THE TASK >>
Rewrite everything from the start of the entries down to the line containing "[x=651, y=427]" as a Markdown table with the columns Row and Entry line, numbering each line and skipping blank ones. Leave the pictures out of the answer.

DATA SUPPLIED >>
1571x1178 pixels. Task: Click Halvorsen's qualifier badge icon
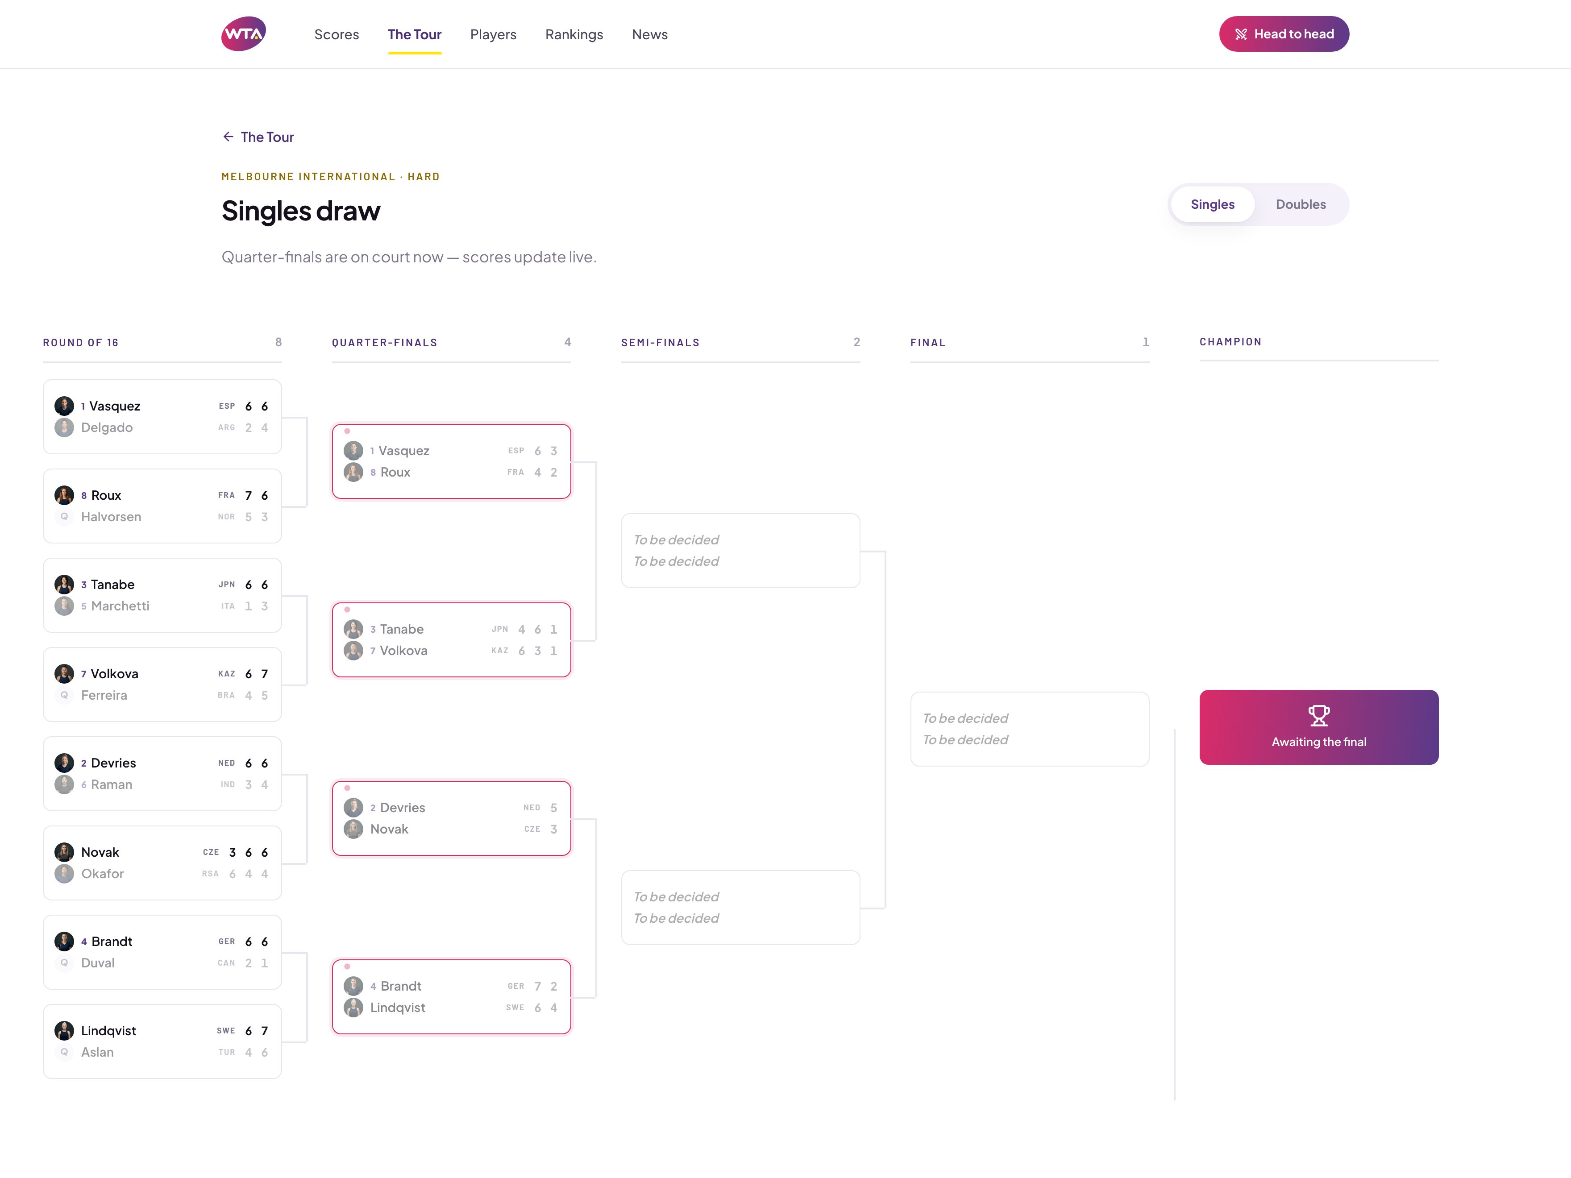[x=65, y=517]
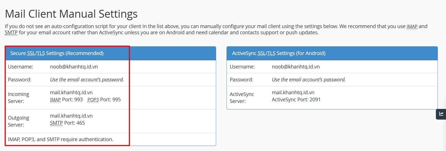
Task: Click the SMTP abbreviation in the intro paragraph
Action: coord(11,33)
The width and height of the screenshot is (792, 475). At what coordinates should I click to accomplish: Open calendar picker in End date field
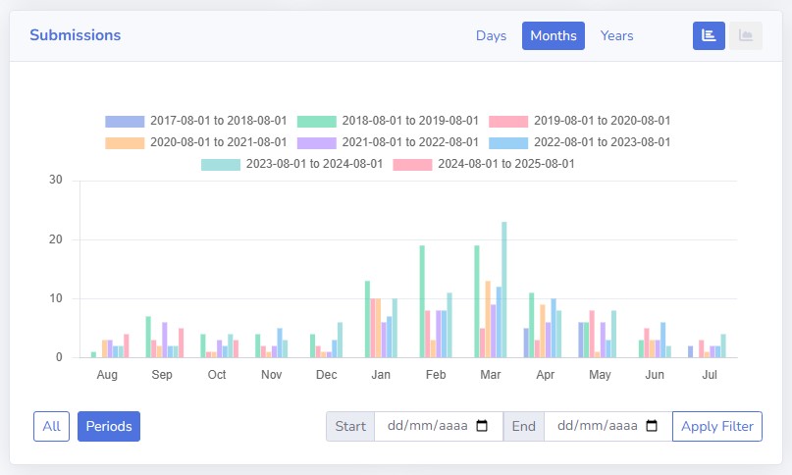[x=651, y=427]
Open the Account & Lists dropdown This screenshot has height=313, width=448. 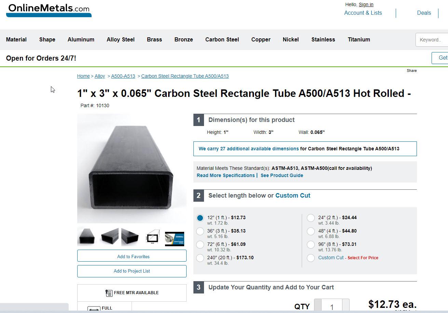363,13
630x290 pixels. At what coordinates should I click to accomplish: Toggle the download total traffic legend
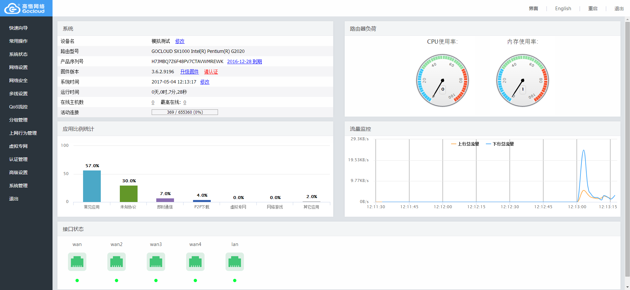click(500, 144)
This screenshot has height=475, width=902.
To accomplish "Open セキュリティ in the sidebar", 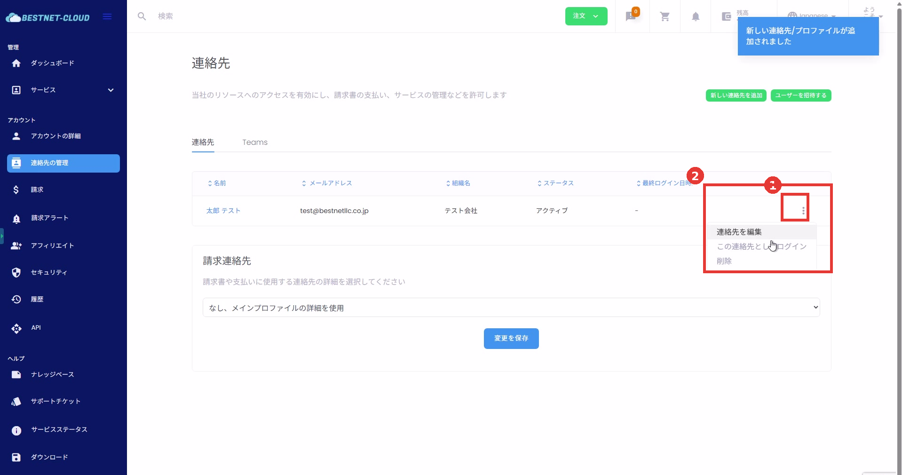I will click(x=49, y=272).
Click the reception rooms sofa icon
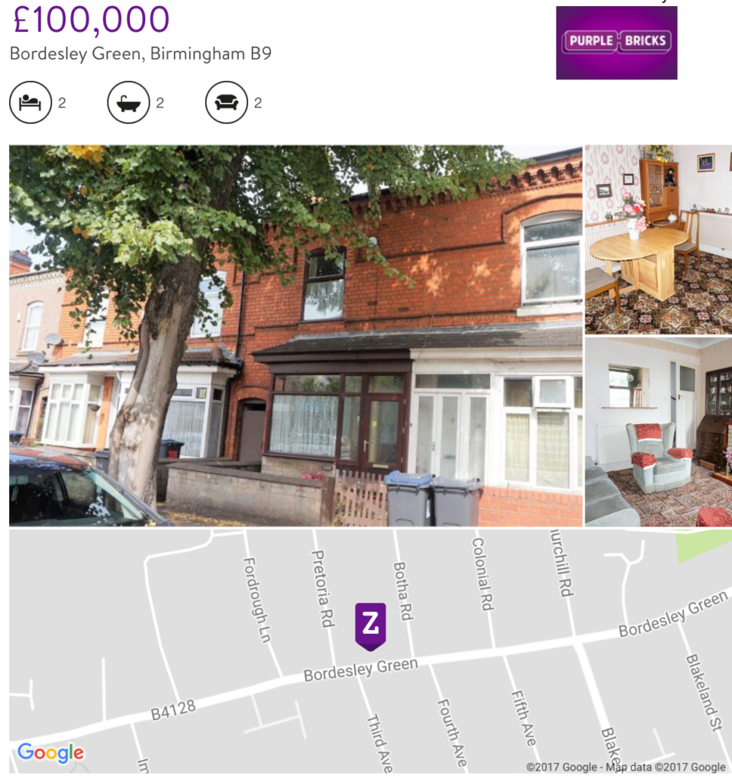This screenshot has width=732, height=782. (227, 103)
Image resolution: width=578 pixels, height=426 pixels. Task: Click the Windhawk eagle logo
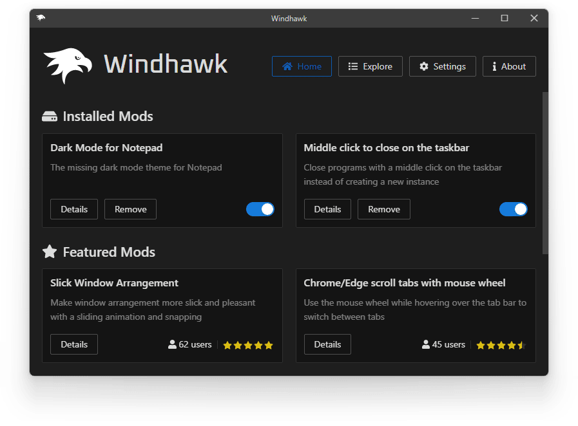point(67,66)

EXPECTED OUTPUT >>
| Row | Entry line |
|---|---|
| 1 | 1571x1178 pixels. Task: Click Halvorsen's qualifier badge icon |
| 2 | [x=65, y=517] |
| 3 | Task: Click the SMTP abbreviation in the intro paragraph |
| 4 | Action: coord(11,33) |
| 5 | The width and height of the screenshot is (792, 475). At what coordinates should I click to accomplish: Open calendar picker in End date field |
| 6 | [x=651, y=427] |